AgentDrug: Utilizing Large Language Models in an Agentic Workflow for Zero-Shot Molecular Optimization
Khiem Le, Ting Hua, Nitesh V. Chawla
TL;DR
AgentDrug tackles zero-shot molecular optimization by embedding LLMs in an agentic, two-loop workflow that first ensures chemical validity via an inner loop that fixes ParseError-driven issues in SMILES, then uses a gradient-guided outer loop and generic feedback to steer toward objective improvements. A retrieved in-context exemplar $m_e$ from a curated database augments guidance, with similarity measured by the Tanimoto coefficient, enabling targeted refinements while maintaining structural similarity to the input molecule $m$. Empirically, AgentDrug yields substantial accuracy gains over ChatDrug and baselines across single- and multi-property tasks, with larger LLMs delivering larger gains, and the inner loop significantly reducing molecular hallucination to improve retrieval reliability. The results demonstrate the practical viability of gradient-guided LLM refinement in chemical space and highlight the importance of early validity checks for robust retrieval-augmented optimization, albeit with acknowledged prompting costs and opportunities for more actionable feedback beyond gradients.
Abstract
Molecular optimization -- modifying a given molecule to improve desired properties -- is a fundamental task in drug discovery. While LLMs hold the potential to solve this task using natural language to drive the optimization, straightforward prompting achieves limited accuracy. In this work, we propose AgentDrug, an agentic workflow that leverages LLMs in a structured refinement process to achieve significantly higher accuracy. AgentDrug defines a nested refinement loop: the inner loop uses feedback from cheminformatics toolkits to validate molecular structures, while the outer loop guides the LLM with generic feedback and a gradient-based objective to steer the molecule toward property improvement.
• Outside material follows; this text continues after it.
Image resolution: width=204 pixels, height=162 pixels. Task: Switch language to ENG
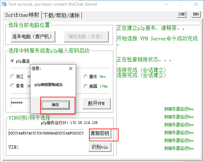[x=196, y=14]
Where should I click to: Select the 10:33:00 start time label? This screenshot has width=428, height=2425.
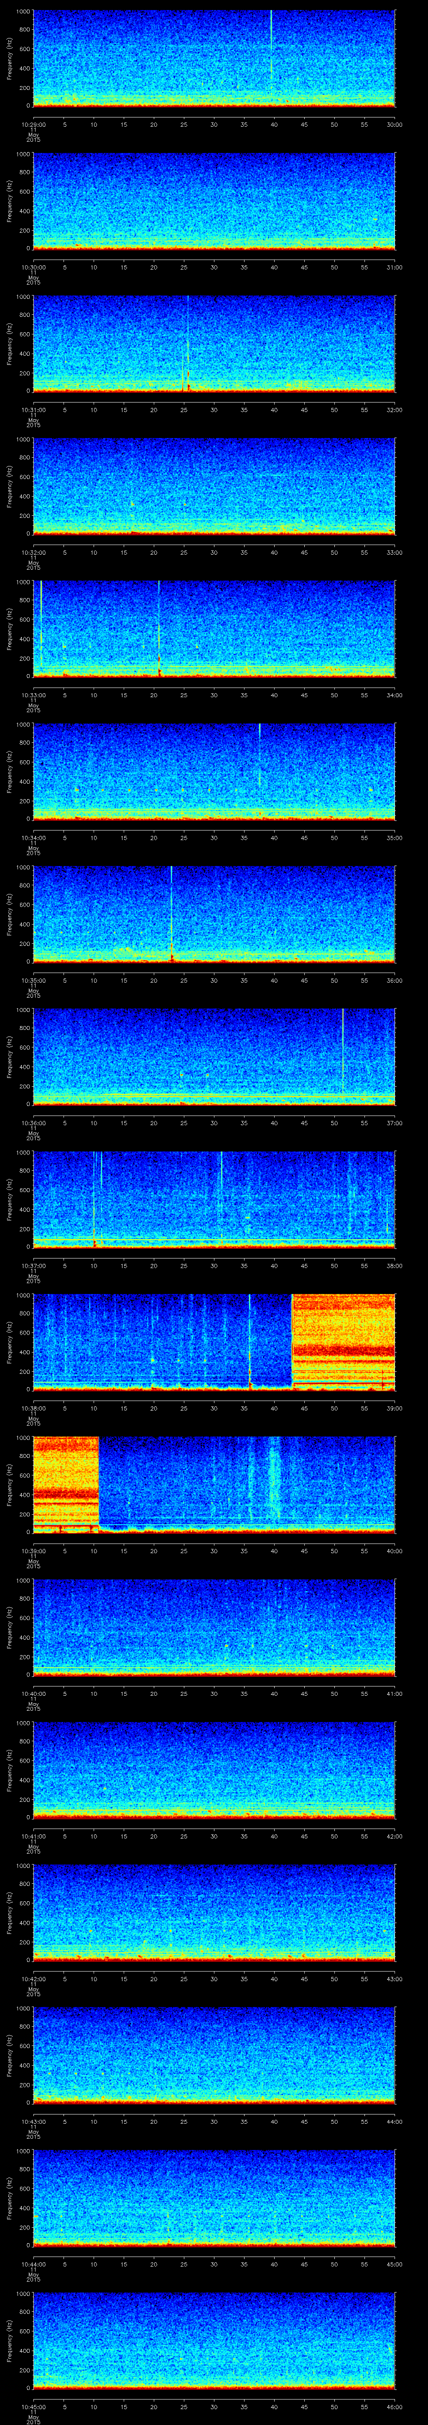33,695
We evaluate AgentDrug on benchmarks with both single- and multi-property optimization under loose and strict thresholds. Results demonstrate significant performance gains over previous methods. With Qwen-2.5-3B, AgentDrug improves accuracy by 20.7\% (loose) and 16.8\% (strict) on six single-property tasks, and by 7.0\% and 5.3\% on eight multi-property tasks. With larger model Qwen-2.5-7B, AgentDrug further improves accuracy on 6 single-property objectives by 28.9\% (loose) and 29.0\% (strict), and on 8 multi-property objectives by 14.9\% (loose) and 13.2\% (strict).